__Questions to answer__:
1. Update the MSF statement from "NEW YORK/GENEVA, JUNE" to "Sans Frontières (MSF)." by replacing "vaccines" with "tests", and give that passage again.
2. According to the MSF statement, how many governments supported the original TRIPS waiver?

__Extract provided__:
* * * *
NEW YORK/GENEVA, JUNE 6, 2022—At the World Trade Organization (WTO) General Council Meeting tomorrow and the WTO Ministerial Conference that starts on June 12, governments are expected to continue negotiations on a problematic version of an intellectual property (IP) waiver on COVID-19 medical tools that was presented in early May. If adopted as it stands, it would essentially only waive certain IP on COVID-19 vaccines—leaving people across the world without access to lifesaving treatments and diagnostics, said Doctors Without Borders/Médecins Sans Frontières (MSF).
MSF is urging governments, including the US government, to reject this version and instead take this opportunity to adopt the original version of the TRIPS waiver that was proposed 20 months ago and supported by more than 100 governments. The original waiver was designed to lift IP monopolies on medical tools for the duration of the pandemic and help ensure access to COVID-19 vaccines, treatments, and diagnostics for everyone, everywhere.
Yuanqiong Hu, senior legal and policy advisor for MSF's Access Campaign:
“People’s access to important COVID-19 treatments and diagnostics remains challenging in many developing countries due in part to IP barriers and restrictive licensing by pharmaceutical corporations. The original TRIPS waiver proposed 20 months ago aimed to tackle IP barriers for all COVID-19 medical tools by making it easier for any country to increase production and supply during the pandemic. Adopting it should have been an urgent and essential priority for the global pandemic response.
“This is the last chance for governments to finally do the right thing and come back to the original spirit of the TRIPS waiver proposal that had the support of over 100 governments, international health institutions, civil society groups, and millions of people across the globe. Against the backdrop of a pandemic that WHO estimates has already claimed almost 15 million lives—and in which there has been grave inequity in access to medical tools—we want to see governments urgently come up with a true IP waiver that covers treatments, vaccines, and tests and is free for any country to use.
“We are gravely concerned that the text currently being used as the basis for negotiations is categorically different than the original TRIPS waiver proposal and contains multiple issues that need to be substantively addressed. We don’t want to see a decision at WTO that could take us in the wrong direction and may end up setting a negative precedent, including by limiting existing public health safeguards.”
* * * *
Screenshot grounding data
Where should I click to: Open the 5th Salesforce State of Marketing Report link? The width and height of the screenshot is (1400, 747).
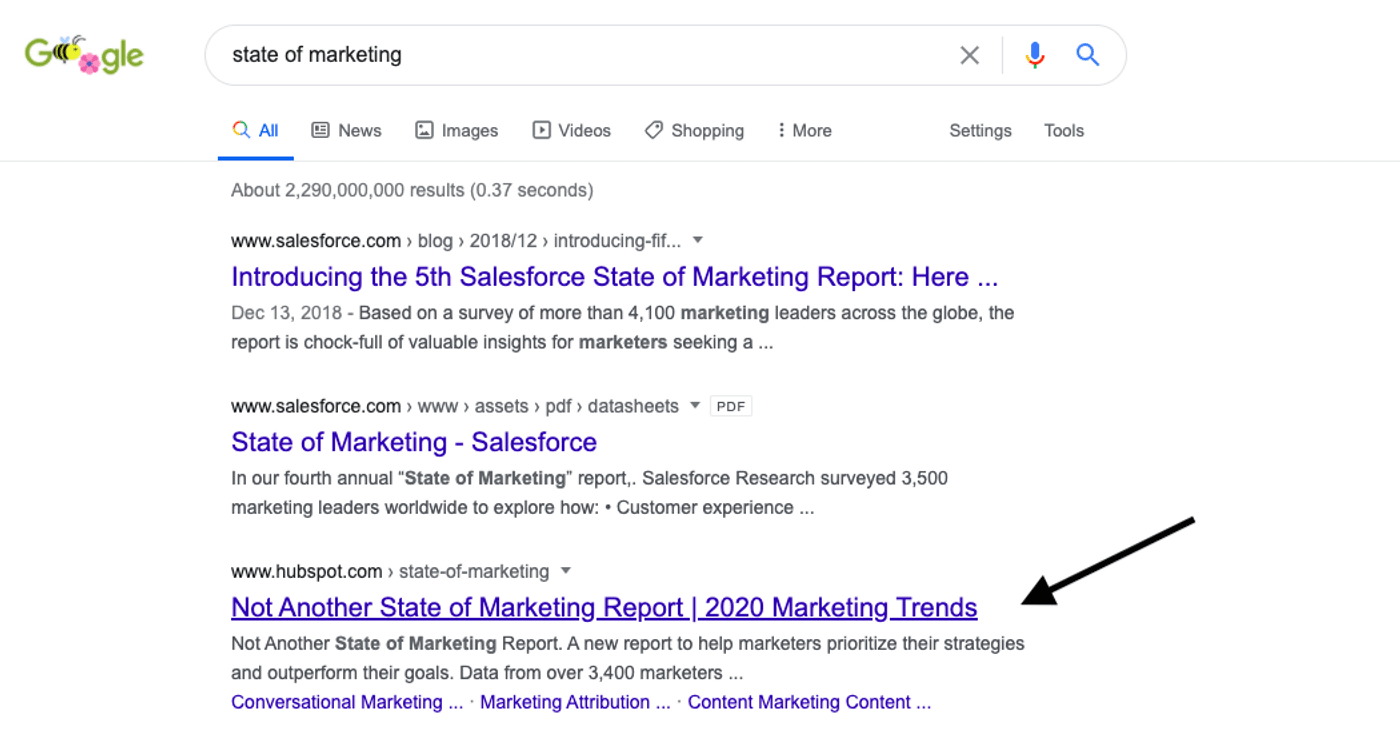pyautogui.click(x=614, y=277)
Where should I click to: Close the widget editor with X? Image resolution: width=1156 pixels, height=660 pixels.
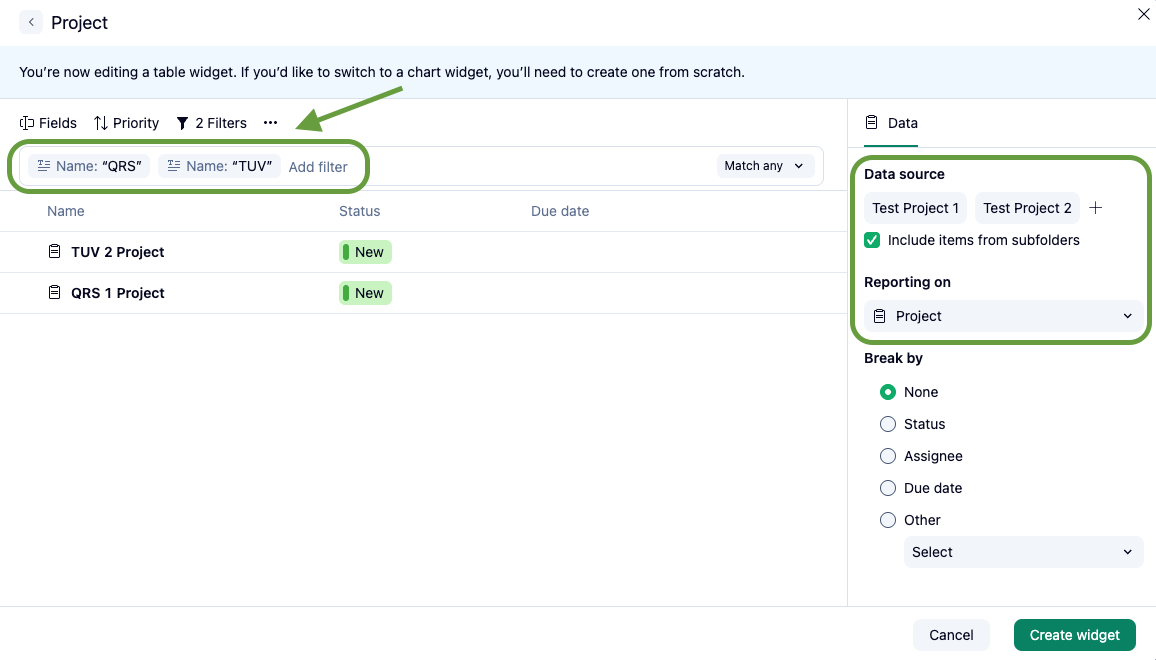(x=1144, y=14)
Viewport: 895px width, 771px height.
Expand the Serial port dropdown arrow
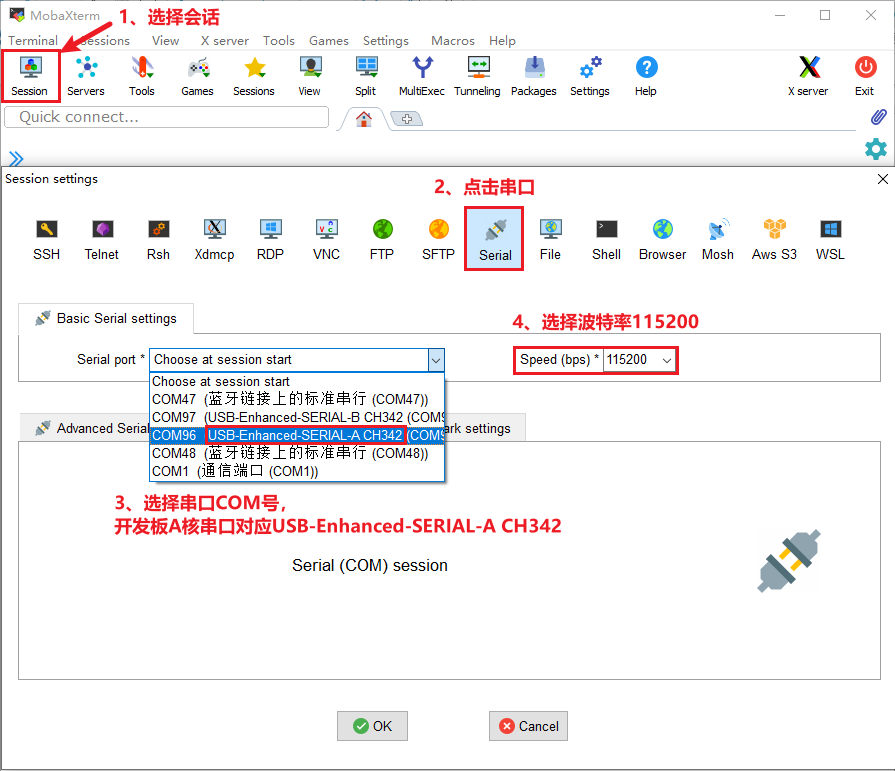coord(435,360)
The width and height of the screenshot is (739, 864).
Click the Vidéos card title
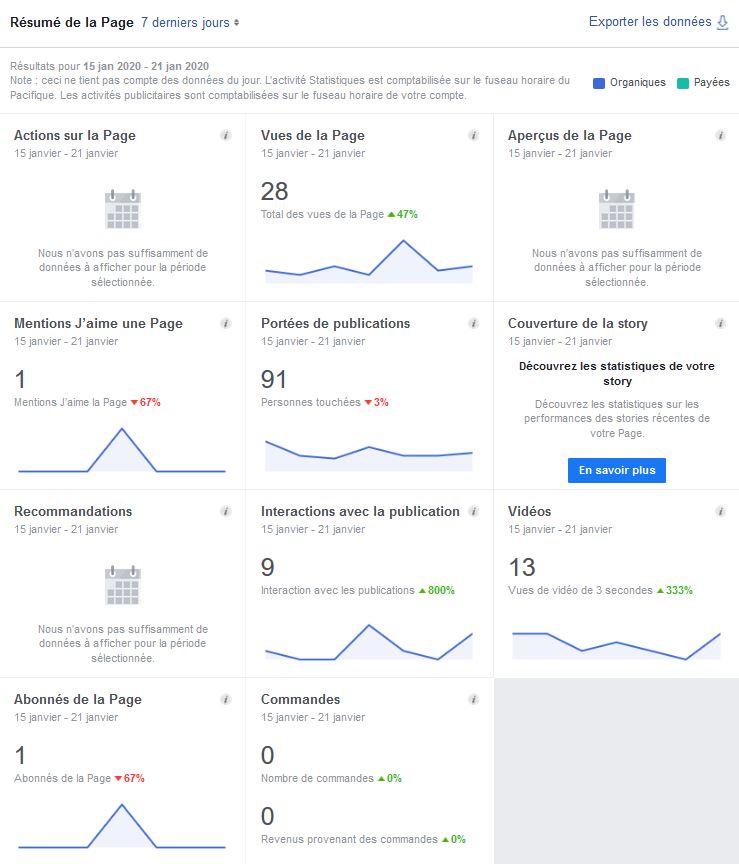pos(529,511)
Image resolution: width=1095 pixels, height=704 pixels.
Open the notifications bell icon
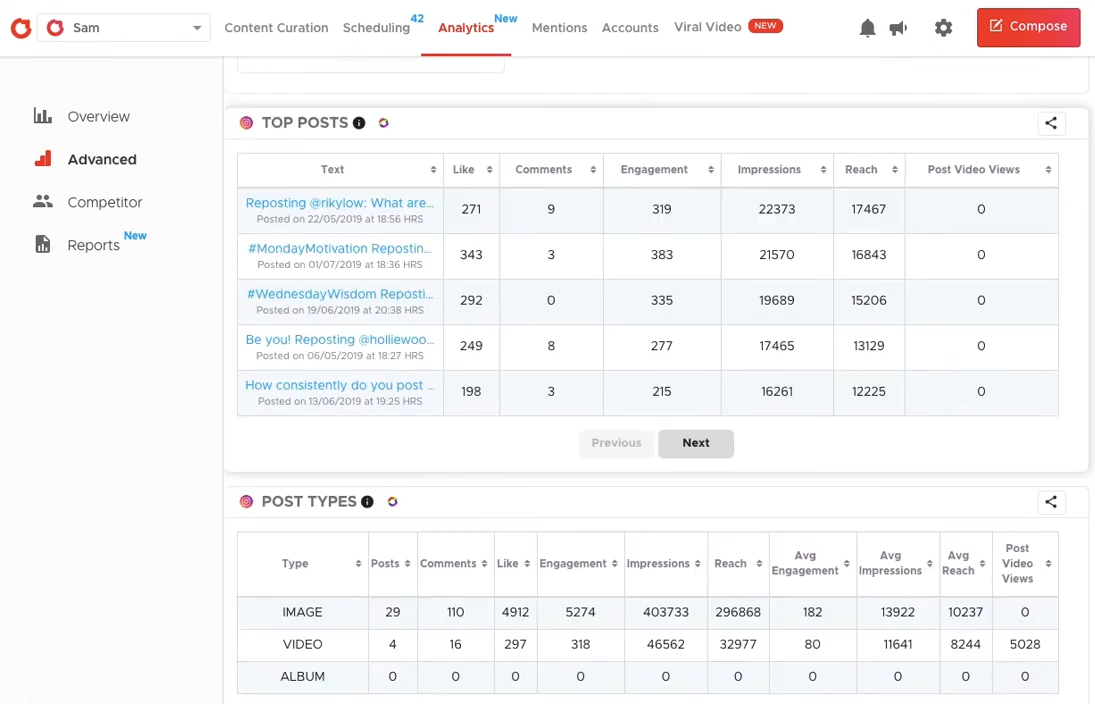(x=868, y=27)
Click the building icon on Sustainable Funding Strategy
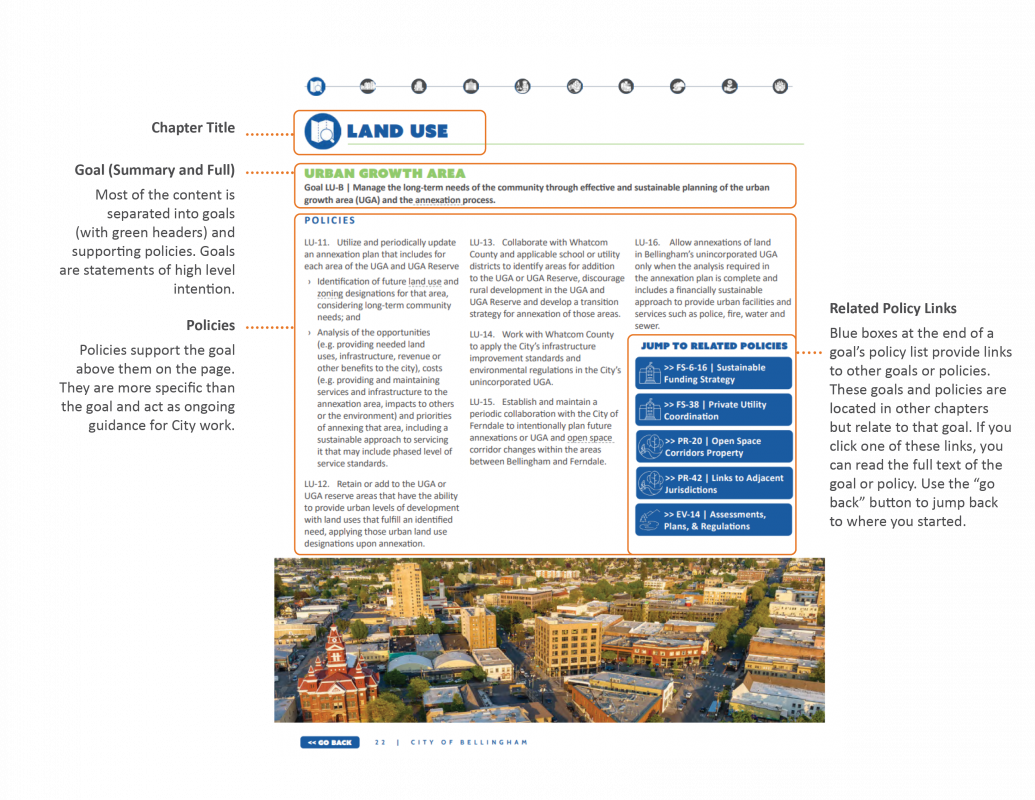Image resolution: width=1035 pixels, height=800 pixels. pyautogui.click(x=648, y=372)
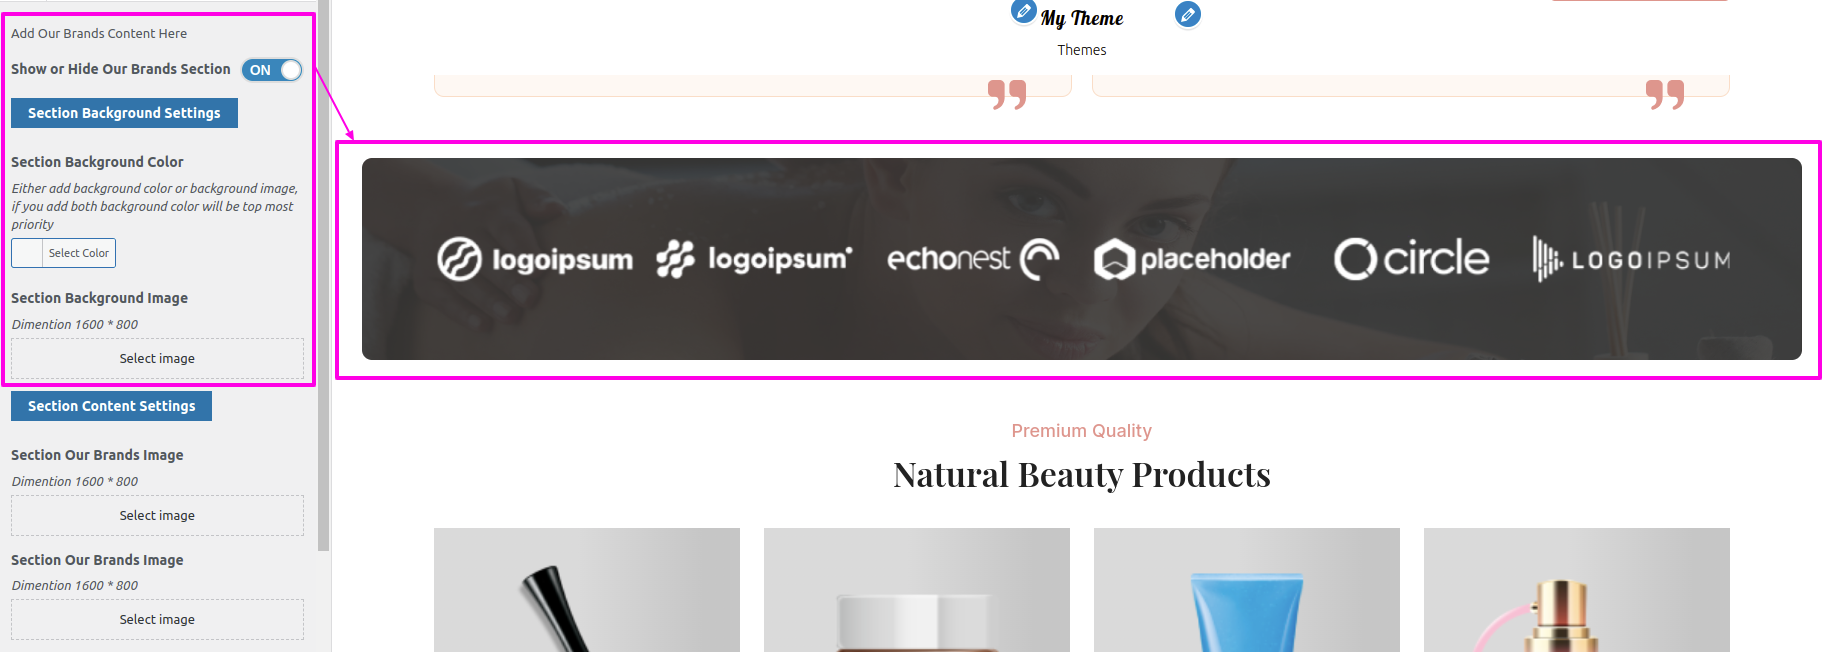Click the first logoipsum brand logo
Viewport: 1831px width, 652px height.
pyautogui.click(x=535, y=260)
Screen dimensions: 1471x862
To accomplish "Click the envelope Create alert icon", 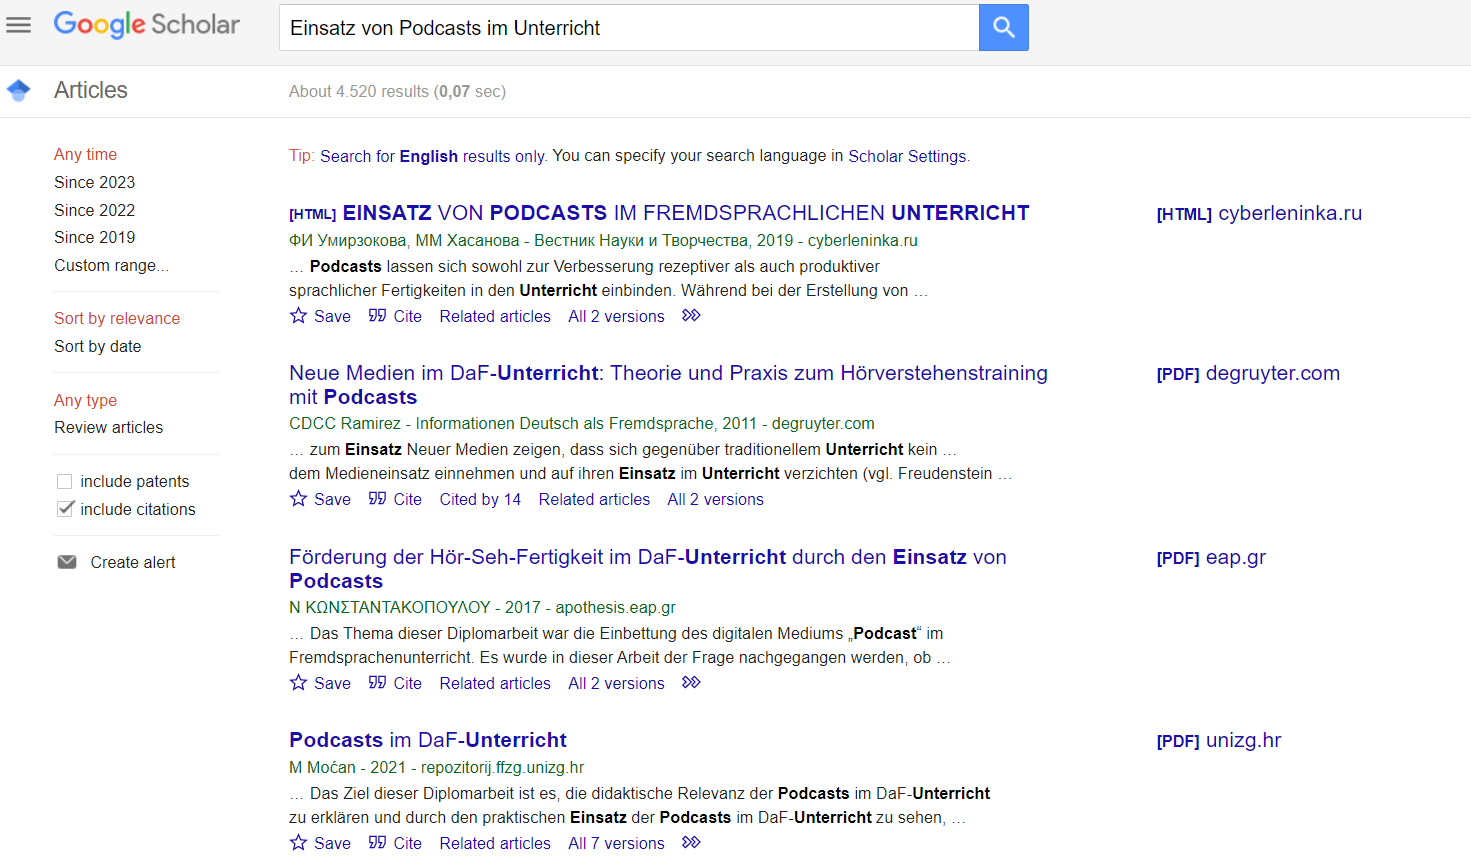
* * * *
__Numbered responses__:
1.
NEW YORK/GENEVA, JUNE 6, 2022—At the World Trade Organization (WTO) General Council Meeting tomorrow and the WTO Ministerial Conference that starts on June 12, governments are expected to continue negotiations on a problematic version of an intellectual property (IP) waiver on COVID-19 medical tools that was presented in early May. If adopted as it stands, it would essentially only waive certain IP on COVID-19 tests—leaving people across the world without access to lifesaving treatments and diagnostics, said Doctors Without Borders/Médecins Sans Frontières (MSF).

2. More than 100 governments.